Somone else said it, when I hear dreamscaping I think creation of an environment when I think being with somone in dream together I think dreamwalking. 

I have had people realise they were dreaming with me though and i confirmed it with them the next day. Thats always a kick in the nuts.   :smiley:

----------


## zwishenzug

Dreamwalking does sound a lot better than dreamscaping in terms of sharing a dream.  It would be like landwalking vs. landscaping.  In one you go someplace else/specific, and in the other you change that someplace.

----------


## Serinanth

Dah =) 
Yah it correlates better for me   ::D:

----------


## Ginko

ohhhh i know how to lenthin your lucid dream. I read this at another website and just FYI ppl i skiped over all your post so if this has been said already sorry.

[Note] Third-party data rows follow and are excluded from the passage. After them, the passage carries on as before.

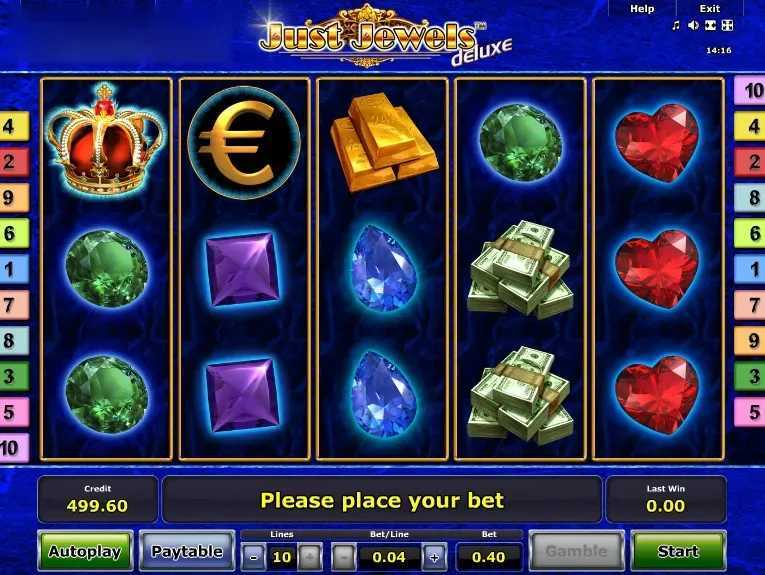Click the middle dollar bills stack
The height and width of the screenshot is (575, 765).
click(521, 269)
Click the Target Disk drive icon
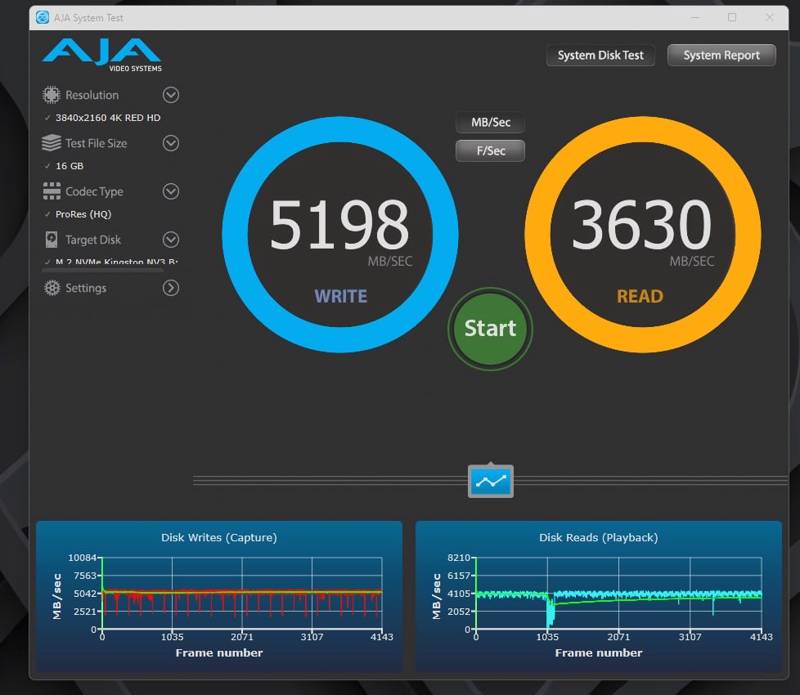The image size is (800, 695). (x=51, y=240)
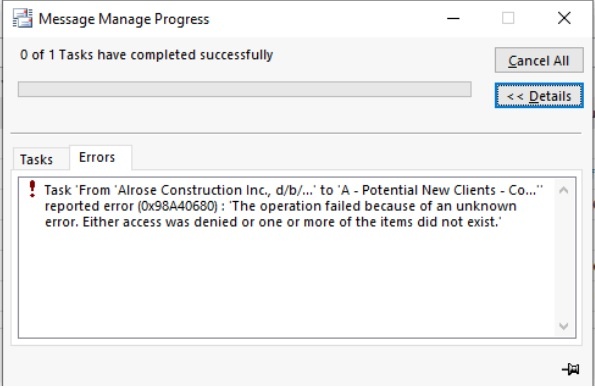Click the blank area of the errors list
This screenshot has height=388, width=595.
(x=286, y=283)
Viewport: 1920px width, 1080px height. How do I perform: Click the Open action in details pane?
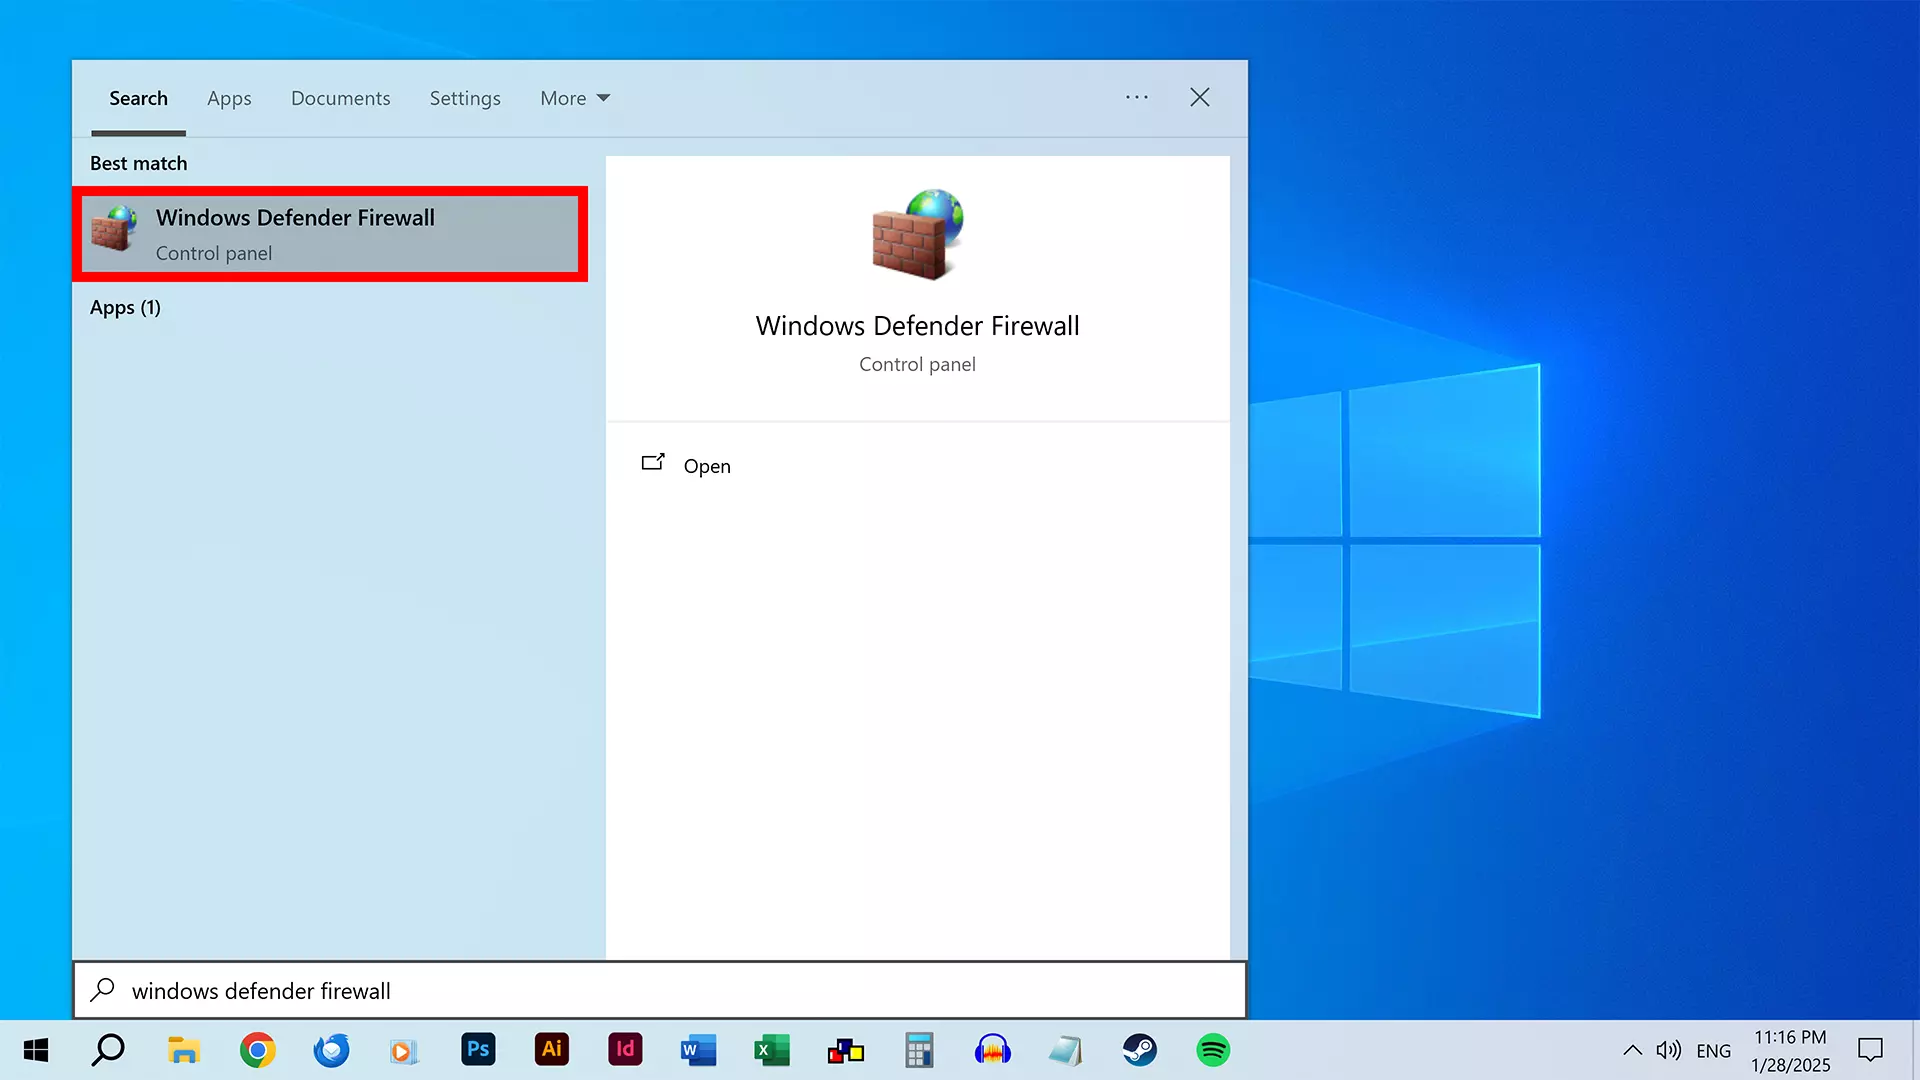pyautogui.click(x=706, y=466)
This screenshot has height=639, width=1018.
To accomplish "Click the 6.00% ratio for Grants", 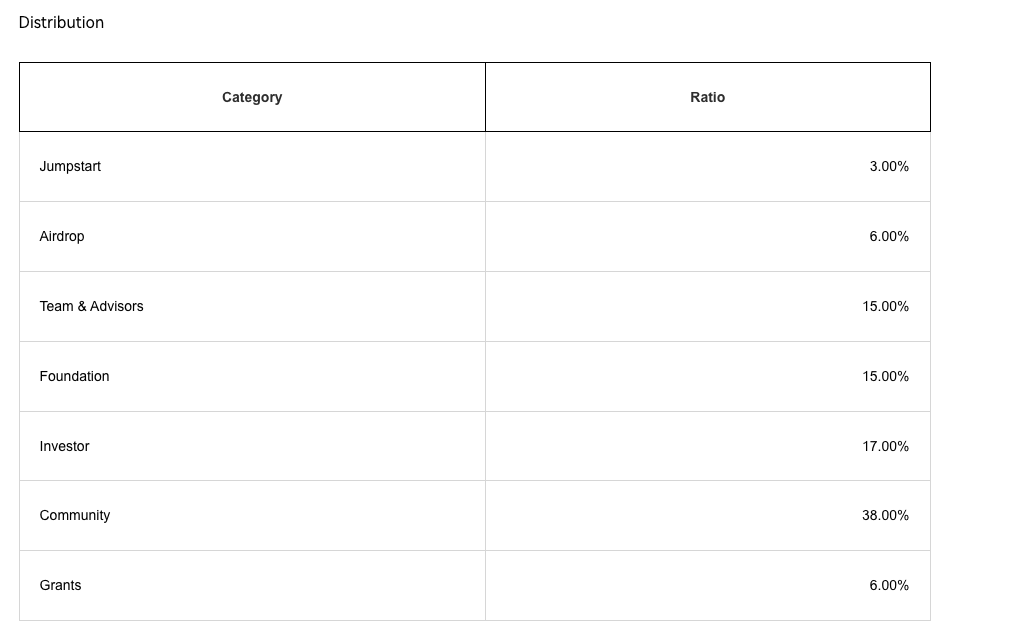I will pos(888,585).
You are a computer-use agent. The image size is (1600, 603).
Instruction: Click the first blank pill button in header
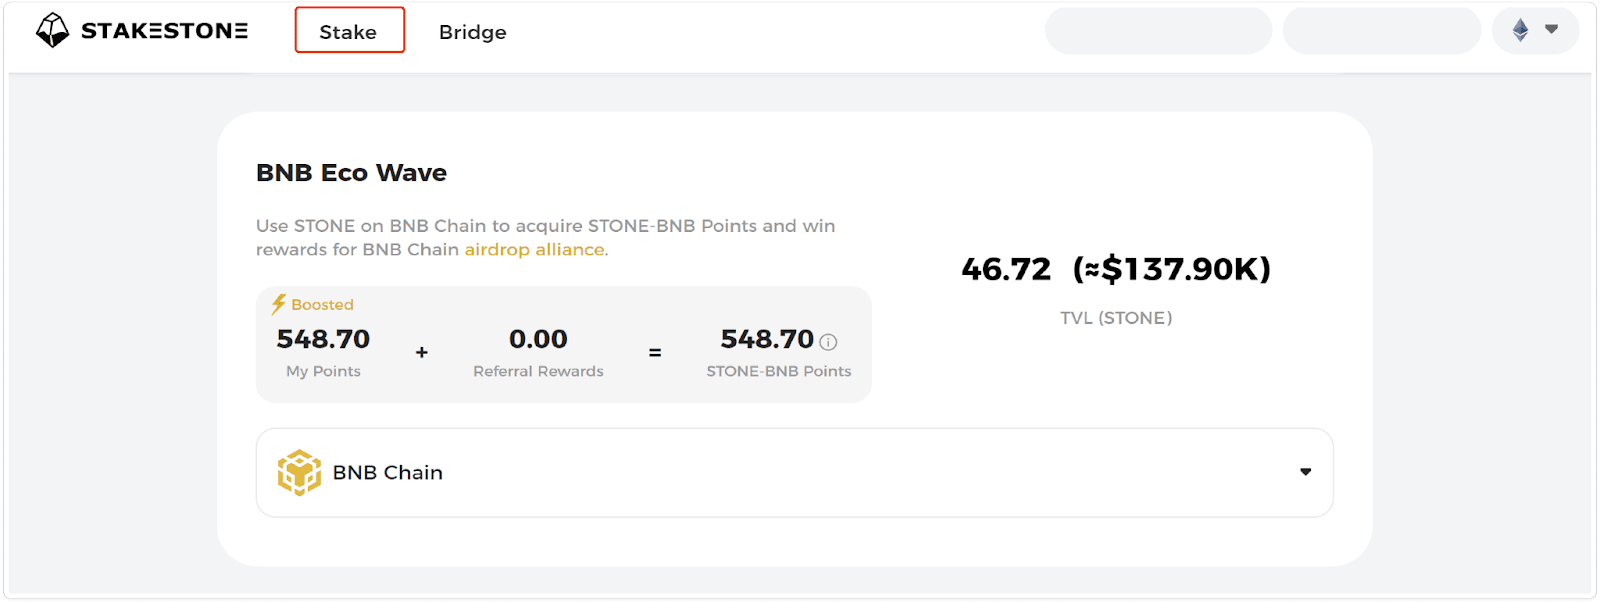pyautogui.click(x=1158, y=31)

A series of test where done to lucid dreamers somwhere where they seeed how long they could stay in there Lucid dream. Well this 1 guy reported living up to somthing like 94 years in his dreams. Ill tell you how he did it and how its poosible later 2.

First after  becomeing lucid he made sure he didn't want to think about his body liying there on the bed. Instead he what he did is he Yelled " Stop Real Time". He imagened himself slowing down time, maybe like he watched the hands of a clock slow down or somthin. He visualized it as everything in the dream world would stay the same but anything else outside of the dream world slowy be moving.

After awakening and reporting to have lived 94, the explantions where given. To you dreaming regular dreaming seems to be like your normal life, but when you know your LD, you Know you only have a certain amount of time, this acknolgement makes you also think of the outside world and pulls you closer to awakwning. He really didn't sleep 94 years. Memories from his consiouse life filled in the little gaps and he percived as if he lived 94 years. So in all truth he really thought while he was dreaming he lived to be 94.


If any of you know what im say is wrong plz tell me, and if you don't know what im saying just ask.

----------


## X_cheers_X

crazy stuff man...but what is the most SUCCESSFUL way of lengthenin an LD?

and freezing time would take some expirience which i dont have







> the world is a roller coaster, and i am not strapped in, maybe i should hold on with care, but my arms are busy in the air[/b]

----------


## Blulanou42

*MELATONIN*

----------


## Lowercase Society

any FOODS, that i can consume, say before bed that would increase Melatonin levels?





> KAPOW! your the human magic marker, won't you please supprise my eyes?![/b]

----------